== Extrait choisi ==
════

Or, vous objecterez que si Freud trouve beaucoup d’équivalences linguistiques à l’appui de cette comparaison en allemand, il n'y en a que très peu en français. Effectivement, et cela provient de la distinction qu'il existe entre la glose germanique et anglo-saxonne qui, de manière générale, est plus coprophile que la nôtre. Quand, en français on insulte un congénère d’idiotie, on lui reproche d’être un con, c’être à dire un vagin, en langue anglaise, on dirait un ass, soit un cul. Cela pourrait peut-être expliquer aussi les différentes vues économiques entre le monde méditerranéen et le monde hyperboréen.

Donjons et dragons

La légende de Beowulf, roi-guerrier scandinave, raconte l’histoire d’un dragon qui dévaste toute la province pour punir le vol d'une coupe en or par l'un des sujets du roi. A cette époque, et dans cette culture, les dragons étaient souvent les gardiens des tumulus, ces sépultures qui contenaient bien sûr des objets funéraires précieux. Le pillage de ces lieux sacrés était très mal vu dans la société du Moyen-Âge et la légende du féroce dragon est liée à ce tabou. Si on touche au trésor funèbre d’un défunt une vengeance s’abattra sur le royaume sous les traits d’un dragon redoutable.

════

== Lignes brutes ==
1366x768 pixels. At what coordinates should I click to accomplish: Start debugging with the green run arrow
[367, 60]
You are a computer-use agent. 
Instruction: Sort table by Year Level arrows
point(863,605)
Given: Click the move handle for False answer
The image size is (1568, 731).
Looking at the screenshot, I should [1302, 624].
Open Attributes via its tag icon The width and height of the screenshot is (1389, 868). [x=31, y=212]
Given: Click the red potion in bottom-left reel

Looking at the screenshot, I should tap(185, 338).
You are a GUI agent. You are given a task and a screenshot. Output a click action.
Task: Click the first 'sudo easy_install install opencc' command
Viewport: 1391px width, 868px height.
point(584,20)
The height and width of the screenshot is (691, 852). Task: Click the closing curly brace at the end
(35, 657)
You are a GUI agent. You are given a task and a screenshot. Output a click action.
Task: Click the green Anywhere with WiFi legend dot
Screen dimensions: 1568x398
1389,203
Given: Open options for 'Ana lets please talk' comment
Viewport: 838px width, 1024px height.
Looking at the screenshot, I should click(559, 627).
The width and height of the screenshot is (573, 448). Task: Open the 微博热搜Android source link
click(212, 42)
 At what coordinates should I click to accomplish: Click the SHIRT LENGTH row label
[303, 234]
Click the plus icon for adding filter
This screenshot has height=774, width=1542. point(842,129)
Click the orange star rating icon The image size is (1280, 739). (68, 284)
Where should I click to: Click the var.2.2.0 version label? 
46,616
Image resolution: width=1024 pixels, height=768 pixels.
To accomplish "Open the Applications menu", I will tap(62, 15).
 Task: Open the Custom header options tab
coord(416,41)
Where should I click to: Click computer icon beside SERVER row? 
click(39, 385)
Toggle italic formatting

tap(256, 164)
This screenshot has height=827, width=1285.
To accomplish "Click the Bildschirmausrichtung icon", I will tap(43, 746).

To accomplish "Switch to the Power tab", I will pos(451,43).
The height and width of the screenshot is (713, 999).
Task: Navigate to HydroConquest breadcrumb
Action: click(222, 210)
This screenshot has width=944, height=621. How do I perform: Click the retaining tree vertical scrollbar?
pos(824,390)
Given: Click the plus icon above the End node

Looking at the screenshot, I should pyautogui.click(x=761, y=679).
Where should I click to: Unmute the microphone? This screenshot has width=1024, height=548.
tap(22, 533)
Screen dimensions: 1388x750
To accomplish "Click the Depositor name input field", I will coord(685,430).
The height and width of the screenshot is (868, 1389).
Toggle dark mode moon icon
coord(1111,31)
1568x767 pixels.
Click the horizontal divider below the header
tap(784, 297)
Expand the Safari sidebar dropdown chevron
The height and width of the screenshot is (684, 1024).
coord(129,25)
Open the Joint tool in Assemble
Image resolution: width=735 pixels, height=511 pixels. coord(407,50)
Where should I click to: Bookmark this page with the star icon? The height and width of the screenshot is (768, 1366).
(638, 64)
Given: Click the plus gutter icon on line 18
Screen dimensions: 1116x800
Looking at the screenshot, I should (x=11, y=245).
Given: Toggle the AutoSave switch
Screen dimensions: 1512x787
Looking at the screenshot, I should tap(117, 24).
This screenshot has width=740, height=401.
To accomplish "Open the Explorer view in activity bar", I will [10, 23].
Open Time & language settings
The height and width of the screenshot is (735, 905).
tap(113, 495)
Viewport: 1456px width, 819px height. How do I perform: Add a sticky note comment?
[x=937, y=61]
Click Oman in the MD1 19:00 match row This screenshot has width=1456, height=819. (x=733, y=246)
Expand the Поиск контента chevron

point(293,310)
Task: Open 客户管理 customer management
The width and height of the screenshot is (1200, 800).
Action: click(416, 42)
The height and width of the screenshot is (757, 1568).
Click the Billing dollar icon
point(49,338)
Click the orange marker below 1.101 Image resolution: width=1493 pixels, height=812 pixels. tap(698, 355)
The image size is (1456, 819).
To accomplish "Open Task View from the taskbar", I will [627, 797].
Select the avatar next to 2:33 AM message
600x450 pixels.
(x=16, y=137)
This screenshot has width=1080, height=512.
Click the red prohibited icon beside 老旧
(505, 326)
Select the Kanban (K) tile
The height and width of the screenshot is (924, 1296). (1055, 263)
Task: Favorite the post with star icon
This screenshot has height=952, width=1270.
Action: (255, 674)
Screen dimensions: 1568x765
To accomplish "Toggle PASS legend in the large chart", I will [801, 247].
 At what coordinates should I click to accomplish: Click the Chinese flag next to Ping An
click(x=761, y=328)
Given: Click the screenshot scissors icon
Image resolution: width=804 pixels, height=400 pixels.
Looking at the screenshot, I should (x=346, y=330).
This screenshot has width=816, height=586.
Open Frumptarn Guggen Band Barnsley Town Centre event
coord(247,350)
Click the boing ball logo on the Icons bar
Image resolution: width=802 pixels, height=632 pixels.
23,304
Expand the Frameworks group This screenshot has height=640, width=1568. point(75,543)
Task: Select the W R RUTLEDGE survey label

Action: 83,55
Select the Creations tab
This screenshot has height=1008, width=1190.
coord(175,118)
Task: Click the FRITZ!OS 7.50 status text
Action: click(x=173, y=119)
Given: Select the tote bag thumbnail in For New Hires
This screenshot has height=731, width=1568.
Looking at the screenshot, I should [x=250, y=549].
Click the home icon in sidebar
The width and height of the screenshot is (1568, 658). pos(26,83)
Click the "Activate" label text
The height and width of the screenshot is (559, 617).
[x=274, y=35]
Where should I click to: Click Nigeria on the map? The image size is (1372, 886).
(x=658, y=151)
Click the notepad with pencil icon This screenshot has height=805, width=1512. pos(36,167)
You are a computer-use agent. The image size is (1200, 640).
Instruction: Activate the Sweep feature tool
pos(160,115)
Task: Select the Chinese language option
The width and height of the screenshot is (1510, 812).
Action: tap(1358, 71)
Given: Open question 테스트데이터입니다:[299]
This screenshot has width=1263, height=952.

════

== Consignes de l'exercice ==
1. Recopiez mot pour mot le passage de l'extrait choisi qui commence à "Or, vous objecterez" et se termine à "le monde hyperboréen.".
2. Répondez brièvement à ces questions sur l'extrait choisi :
(a) Quel mot anglais emploierait-on pour insulter quelqu'un d'idiotie ?
(b) Quel objet volé pousse le dragon à dévaster la province dans la légende de Beowulf ?
(c) De quelles sépultures les dragons étaient-ils souvent les gardiens ?
3. Poursuivez l'extrait choisi après sa dernière phrase.

== Résultats de l'exercice ==
1.
Or, vous objecterez que si Freud trouve beaucoup d’équivalences linguistiques à l’appui de cette comparaison en allemand, il n'y en a que très peu en français. Effectivement, et cela provient de la distinction qu'il existe entre la glose germanique et anglo-saxonne qui, de manière générale, est plus coprophile que la nôtre. Quand, en français on insulte un congénère d’idiotie, on lui reproche d’être un con, c’être à dire un vagin, en langue anglaise, on dirait un ass, soit un cul. Cela pourrait peut-être expliquer aussi les différentes vues économiques entre le monde méditerranéen et le monde hyperboréen.

2.
(a) Ass, soit un cul.
(b) Une coupe en or.
(c) Des tumulus.

3.
Une autre histoire, un peu plus tardive, est celle du dragon Fafnir. La légende commence par un fils qui tue son père pour lui voler son trésor. Après avoir caché son larcin sous terre, le fautif se transforme en dragon pour le protéger. Mais son frère, forgeron de métier, ne compte pas laisser le meurtre de son père impuni, et forge alors une épée capable de terrasser le monstre qu’il confie à Sigurd, héros célèbre d'antan.

L’église chrétienne d’occident n’est pas en reste de tels héros, une cinquante de saints auraient terrassé des dragons. Georges de Lydda, dit saint-Georges, est le plus connu. A la fin du IIIème siècle, il n'était qu'un simple soldat chrétien de l’armée romaine, lorsqu'il tua un dragon qui terrorisait la population païenne de Lybie. Ces derniers se convertirent au christianisme en remerciement de sa bravoure. Le monstre était en fait une bande de pillards perses dont le chef ne s'appelait pas autrement que Nahfr, nom qui signifie serpent ou dragon.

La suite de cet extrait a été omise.